Reproduce the rows below, substituting "Chicken Quesadilla" for "Cheese Quesadilla" and leaving everything else unchanged.

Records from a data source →
....

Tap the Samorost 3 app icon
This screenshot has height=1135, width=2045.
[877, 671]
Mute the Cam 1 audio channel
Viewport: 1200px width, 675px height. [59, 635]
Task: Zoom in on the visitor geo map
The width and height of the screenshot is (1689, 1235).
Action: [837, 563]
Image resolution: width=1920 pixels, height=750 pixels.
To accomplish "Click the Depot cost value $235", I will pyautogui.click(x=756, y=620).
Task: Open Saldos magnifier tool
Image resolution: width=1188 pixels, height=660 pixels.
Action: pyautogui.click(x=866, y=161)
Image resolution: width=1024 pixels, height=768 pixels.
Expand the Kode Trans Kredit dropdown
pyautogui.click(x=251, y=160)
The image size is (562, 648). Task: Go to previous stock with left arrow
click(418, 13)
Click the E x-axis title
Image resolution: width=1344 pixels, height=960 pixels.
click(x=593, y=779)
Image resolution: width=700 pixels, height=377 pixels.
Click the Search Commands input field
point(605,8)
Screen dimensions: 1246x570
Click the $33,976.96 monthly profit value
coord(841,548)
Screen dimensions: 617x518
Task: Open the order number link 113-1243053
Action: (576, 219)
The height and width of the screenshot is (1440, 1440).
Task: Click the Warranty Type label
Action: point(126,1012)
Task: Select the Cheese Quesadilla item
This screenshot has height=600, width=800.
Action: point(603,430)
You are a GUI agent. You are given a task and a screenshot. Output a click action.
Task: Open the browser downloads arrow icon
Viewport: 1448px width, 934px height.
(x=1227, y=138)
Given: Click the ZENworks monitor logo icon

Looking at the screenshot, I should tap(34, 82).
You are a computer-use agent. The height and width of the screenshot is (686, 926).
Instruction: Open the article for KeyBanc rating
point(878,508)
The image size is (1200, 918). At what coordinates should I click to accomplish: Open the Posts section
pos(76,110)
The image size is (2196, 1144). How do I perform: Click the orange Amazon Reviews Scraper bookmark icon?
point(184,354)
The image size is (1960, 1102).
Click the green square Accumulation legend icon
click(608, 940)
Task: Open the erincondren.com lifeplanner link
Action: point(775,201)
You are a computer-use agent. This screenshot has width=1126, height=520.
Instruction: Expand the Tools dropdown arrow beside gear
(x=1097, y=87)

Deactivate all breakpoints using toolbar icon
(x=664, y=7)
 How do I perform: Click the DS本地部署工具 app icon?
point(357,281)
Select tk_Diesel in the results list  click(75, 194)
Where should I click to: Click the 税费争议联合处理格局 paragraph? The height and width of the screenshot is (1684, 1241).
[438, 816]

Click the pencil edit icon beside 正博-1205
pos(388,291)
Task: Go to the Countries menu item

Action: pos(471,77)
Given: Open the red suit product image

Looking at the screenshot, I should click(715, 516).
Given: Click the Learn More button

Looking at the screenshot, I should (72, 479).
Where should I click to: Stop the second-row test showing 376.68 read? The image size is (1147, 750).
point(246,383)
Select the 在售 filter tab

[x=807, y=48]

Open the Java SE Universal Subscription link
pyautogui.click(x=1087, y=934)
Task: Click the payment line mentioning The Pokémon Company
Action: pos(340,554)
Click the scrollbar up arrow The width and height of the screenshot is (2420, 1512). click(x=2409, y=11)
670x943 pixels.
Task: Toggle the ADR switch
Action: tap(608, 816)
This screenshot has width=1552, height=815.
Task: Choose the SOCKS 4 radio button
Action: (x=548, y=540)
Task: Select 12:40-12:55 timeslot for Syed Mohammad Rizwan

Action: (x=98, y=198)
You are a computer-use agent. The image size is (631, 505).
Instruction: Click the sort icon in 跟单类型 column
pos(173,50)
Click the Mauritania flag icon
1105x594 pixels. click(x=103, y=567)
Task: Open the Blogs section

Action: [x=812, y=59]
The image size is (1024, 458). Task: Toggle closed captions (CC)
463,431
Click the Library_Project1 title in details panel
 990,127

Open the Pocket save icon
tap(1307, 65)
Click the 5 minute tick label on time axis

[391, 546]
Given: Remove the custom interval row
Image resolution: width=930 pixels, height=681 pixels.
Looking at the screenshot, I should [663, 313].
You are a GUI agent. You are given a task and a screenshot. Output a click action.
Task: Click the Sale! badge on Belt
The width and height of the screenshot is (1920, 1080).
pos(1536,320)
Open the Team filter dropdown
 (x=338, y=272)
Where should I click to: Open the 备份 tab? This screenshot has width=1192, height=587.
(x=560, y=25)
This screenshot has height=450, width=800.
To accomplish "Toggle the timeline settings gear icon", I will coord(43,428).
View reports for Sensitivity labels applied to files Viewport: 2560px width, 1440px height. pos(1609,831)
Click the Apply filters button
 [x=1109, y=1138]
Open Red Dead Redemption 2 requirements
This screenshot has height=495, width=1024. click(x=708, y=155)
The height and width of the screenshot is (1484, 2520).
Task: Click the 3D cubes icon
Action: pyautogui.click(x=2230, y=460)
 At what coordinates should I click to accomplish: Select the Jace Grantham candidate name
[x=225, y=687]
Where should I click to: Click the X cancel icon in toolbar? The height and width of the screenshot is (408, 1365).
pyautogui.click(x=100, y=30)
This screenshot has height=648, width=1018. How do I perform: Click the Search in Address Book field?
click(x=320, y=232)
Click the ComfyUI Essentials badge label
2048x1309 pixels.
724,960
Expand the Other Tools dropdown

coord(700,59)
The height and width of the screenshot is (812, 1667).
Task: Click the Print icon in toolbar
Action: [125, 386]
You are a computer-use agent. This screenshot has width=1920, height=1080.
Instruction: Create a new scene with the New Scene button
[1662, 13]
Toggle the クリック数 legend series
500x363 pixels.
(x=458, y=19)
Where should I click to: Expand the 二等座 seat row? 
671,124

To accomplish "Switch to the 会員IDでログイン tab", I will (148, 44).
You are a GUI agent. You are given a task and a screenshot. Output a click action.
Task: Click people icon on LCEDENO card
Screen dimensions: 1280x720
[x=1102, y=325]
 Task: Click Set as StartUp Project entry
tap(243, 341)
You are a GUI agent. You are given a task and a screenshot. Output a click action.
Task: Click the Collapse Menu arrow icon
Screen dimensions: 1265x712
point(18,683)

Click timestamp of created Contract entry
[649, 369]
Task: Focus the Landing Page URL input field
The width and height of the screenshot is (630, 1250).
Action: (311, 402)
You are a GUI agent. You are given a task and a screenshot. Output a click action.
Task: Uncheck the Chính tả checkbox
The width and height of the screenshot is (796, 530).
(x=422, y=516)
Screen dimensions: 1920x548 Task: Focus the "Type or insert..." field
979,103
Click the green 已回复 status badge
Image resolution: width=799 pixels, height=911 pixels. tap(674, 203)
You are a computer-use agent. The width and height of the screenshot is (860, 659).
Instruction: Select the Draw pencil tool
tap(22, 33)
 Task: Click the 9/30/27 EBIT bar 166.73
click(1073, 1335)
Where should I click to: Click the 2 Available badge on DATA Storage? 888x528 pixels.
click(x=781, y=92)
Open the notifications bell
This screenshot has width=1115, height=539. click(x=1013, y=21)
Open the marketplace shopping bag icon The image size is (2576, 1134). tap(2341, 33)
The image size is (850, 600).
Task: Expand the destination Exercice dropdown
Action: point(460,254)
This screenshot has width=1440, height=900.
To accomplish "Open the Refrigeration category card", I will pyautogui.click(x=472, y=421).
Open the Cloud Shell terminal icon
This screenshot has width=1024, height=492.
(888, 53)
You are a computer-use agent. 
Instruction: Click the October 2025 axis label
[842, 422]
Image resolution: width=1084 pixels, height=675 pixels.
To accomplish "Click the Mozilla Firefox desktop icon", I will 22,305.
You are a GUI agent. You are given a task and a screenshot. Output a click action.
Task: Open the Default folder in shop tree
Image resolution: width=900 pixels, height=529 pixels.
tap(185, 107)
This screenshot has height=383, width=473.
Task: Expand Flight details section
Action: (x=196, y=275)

....

ANSWER FOR THIS EXERCISE →
Tap the Samorost 3 app icon
This screenshot has height=1135, width=2045.
[877, 671]
Mute the Cam 1 audio channel
Viewport: 1200px width, 675px height. [59, 635]
Task: Zoom in on the visitor geo map
The width and height of the screenshot is (1689, 1235).
Action: [837, 563]
Image resolution: width=1920 pixels, height=750 pixels.
To accomplish "Click the Depot cost value $235", I will pyautogui.click(x=756, y=620).
Task: Open Saldos magnifier tool
Image resolution: width=1188 pixels, height=660 pixels.
Action: pyautogui.click(x=866, y=161)
Image resolution: width=1024 pixels, height=768 pixels.
Expand the Kode Trans Kredit dropdown
pyautogui.click(x=251, y=160)
The image size is (562, 648). Task: Go to previous stock with left arrow
click(418, 13)
Click the E x-axis title
Image resolution: width=1344 pixels, height=960 pixels.
click(x=593, y=779)
Image resolution: width=700 pixels, height=377 pixels.
Click the Search Commands input field
point(605,8)
Screen dimensions: 1246x570
Click the $33,976.96 monthly profit value
coord(841,548)
Screen dimensions: 617x518
Task: Open the order number link 113-1243053
Action: (576, 219)
The height and width of the screenshot is (1440, 1440).
Task: Click the Warranty Type label
Action: point(126,1012)
Task: Select the Chicken Quesadilla item
This screenshot has height=600, width=800.
Action: point(603,430)
You are a GUI agent. You are given a task and a screenshot. Output a click action.
Task: Open the browser downloads arrow icon
Viewport: 1448px width, 934px height.
(x=1227, y=138)
Given: Click the ZENworks monitor logo icon

Looking at the screenshot, I should tap(34, 82).
You are a computer-use agent. The height and width of the screenshot is (686, 926).
Instruction: Open the article for KeyBanc rating
point(878,508)
The image size is (1200, 918). At what coordinates should I click to accomplish: Open the Posts section
pos(76,110)
The image size is (2196, 1144). How do I perform: Click the orange Amazon Reviews Scraper bookmark icon?
point(184,354)
The image size is (1960, 1102).
Click the green square Accumulation legend icon
click(608, 940)
Task: Open the erincondren.com lifeplanner link
Action: point(775,201)
You are a computer-use agent. This screenshot has width=1126, height=520.
Instruction: Expand the Tools dropdown arrow beside gear
(x=1097, y=87)

Deactivate all breakpoints using toolbar icon
(x=664, y=7)
 How do I perform: Click the DS本地部署工具 app icon?
point(357,281)
Select tk_Diesel in the results list  click(75, 194)
Where should I click to: Click the 税费争议联合处理格局 paragraph? The height and width of the screenshot is (1684, 1241).
[438, 816]

Click the pencil edit icon beside 正博-1205
pos(388,291)
Task: Go to the Countries menu item

Action: pos(471,77)
Given: Open the red suit product image

Looking at the screenshot, I should click(715, 516).
Given: Click the Learn More button

Looking at the screenshot, I should (72, 479).
Where should I click to: Stop the second-row test showing 376.68 read? The image size is (1147, 750).
point(246,383)
Select the 在售 filter tab

[x=807, y=48]

Open the Java SE Universal Subscription link
pyautogui.click(x=1087, y=934)
Task: Click the payment line mentioning The Pokémon Company
Action: pos(340,554)
Click the scrollbar up arrow The width and height of the screenshot is (2420, 1512). click(x=2409, y=11)
670x943 pixels.
Task: Toggle the ADR switch
Action: tap(608, 816)
This screenshot has width=1552, height=815.
Task: Choose the SOCKS 4 radio button
Action: (x=548, y=540)
Task: Select 12:40-12:55 timeslot for Syed Mohammad Rizwan

Action: (x=98, y=198)
You are a computer-use agent. The image size is (631, 505).
Instruction: Click the sort icon in 跟单类型 column
pos(173,50)
Click the Mauritania flag icon
1105x594 pixels. click(x=103, y=567)
Task: Open the Blogs section

Action: [x=812, y=59]
The image size is (1024, 458). Task: Toggle closed captions (CC)
463,431
Click the Library_Project1 title in details panel
 990,127

Open the Pocket save icon
tap(1307, 65)
Click the 5 minute tick label on time axis

[391, 546]
Given: Remove the custom interval row
Image resolution: width=930 pixels, height=681 pixels.
Looking at the screenshot, I should [663, 313].
You are a GUI agent. You are given a task and a screenshot. Output a click action.
Task: Click the Sale! badge on Belt
The width and height of the screenshot is (1920, 1080).
pos(1536,320)
Open the Team filter dropdown
 (x=338, y=272)
Where should I click to: Open the 备份 tab? This screenshot has width=1192, height=587.
(x=560, y=25)
This screenshot has height=450, width=800.
To accomplish "Toggle the timeline settings gear icon", I will coord(43,428).
View reports for Sensitivity labels applied to files Viewport: 2560px width, 1440px height. pos(1609,831)
Click the Apply filters button
 [x=1109, y=1138]
Open Red Dead Redemption 2 requirements
This screenshot has height=495, width=1024. click(x=708, y=155)
The height and width of the screenshot is (1484, 2520).
Task: Click the 3D cubes icon
Action: pyautogui.click(x=2230, y=460)
 At what coordinates should I click to accomplish: Select the Jace Grantham candidate name
[x=225, y=687]
Where should I click to: Click the X cancel icon in toolbar? The height and width of the screenshot is (408, 1365).
pyautogui.click(x=100, y=30)
This screenshot has height=648, width=1018. How do I perform: Click the Search in Address Book field?
click(x=320, y=232)
Click the ComfyUI Essentials badge label
2048x1309 pixels.
724,960
Expand the Other Tools dropdown

coord(700,59)
The height and width of the screenshot is (812, 1667).
Task: Click the Print icon in toolbar
Action: [125, 386]
You are a computer-use agent. This screenshot has width=1920, height=1080.
Instruction: Create a new scene with the New Scene button
[1662, 13]
Toggle the クリック数 legend series
500x363 pixels.
(x=458, y=19)
Where should I click to: Expand the 二等座 seat row? 
671,124

To accomplish "Switch to the 会員IDでログイン tab", I will (148, 44).
You are a GUI agent. You are given a task and a screenshot. Output a click action.
Task: Click people icon on LCEDENO card
Screen dimensions: 1280x720
[x=1102, y=325]
 Task: Click Set as StartUp Project entry
tap(243, 341)
You are a GUI agent. You are given a task and a screenshot. Output a click action.
Task: Click the Collapse Menu arrow icon
Screen dimensions: 1265x712
point(18,683)

Click timestamp of created Contract entry
[649, 369]
Task: Focus the Landing Page URL input field
The width and height of the screenshot is (630, 1250).
Action: (311, 402)
You are a GUI agent. You are given a task and a screenshot. Output a click action.
Task: Uncheck the Chính tả checkbox
The width and height of the screenshot is (796, 530).
(x=422, y=516)
Screen dimensions: 1920x548 Task: Focus the "Type or insert..." field
979,103
Click the green 已回复 status badge
Image resolution: width=799 pixels, height=911 pixels. tap(674, 203)
You are a computer-use agent. The width and height of the screenshot is (860, 659).
Instruction: Select the Draw pencil tool
tap(22, 33)
 Task: Click the 9/30/27 EBIT bar 166.73
click(1073, 1335)
Where should I click to: Click the 2 Available badge on DATA Storage? 888x528 pixels.
click(x=781, y=92)
Open the notifications bell
This screenshot has width=1115, height=539. click(x=1013, y=21)
Open the marketplace shopping bag icon The image size is (2576, 1134). tap(2341, 33)
The image size is (850, 600).
Task: Expand the destination Exercice dropdown
Action: point(460,254)
This screenshot has width=1440, height=900.
To accomplish "Open the Refrigeration category card", I will pyautogui.click(x=472, y=421).
Open the Cloud Shell terminal icon
This screenshot has width=1024, height=492.
(888, 53)
You are a computer-use agent. 
Instruction: Click the October 2025 axis label
[842, 422]
Image resolution: width=1084 pixels, height=675 pixels.
To accomplish "Click the Mozilla Firefox desktop icon", I will 22,305.
You are a GUI agent. You are given a task and a screenshot. Output a click action.
Task: Open the Default folder in shop tree
Image resolution: width=900 pixels, height=529 pixels.
tap(185, 107)
This screenshot has height=383, width=473.
Task: Expand Flight details section
Action: (x=196, y=275)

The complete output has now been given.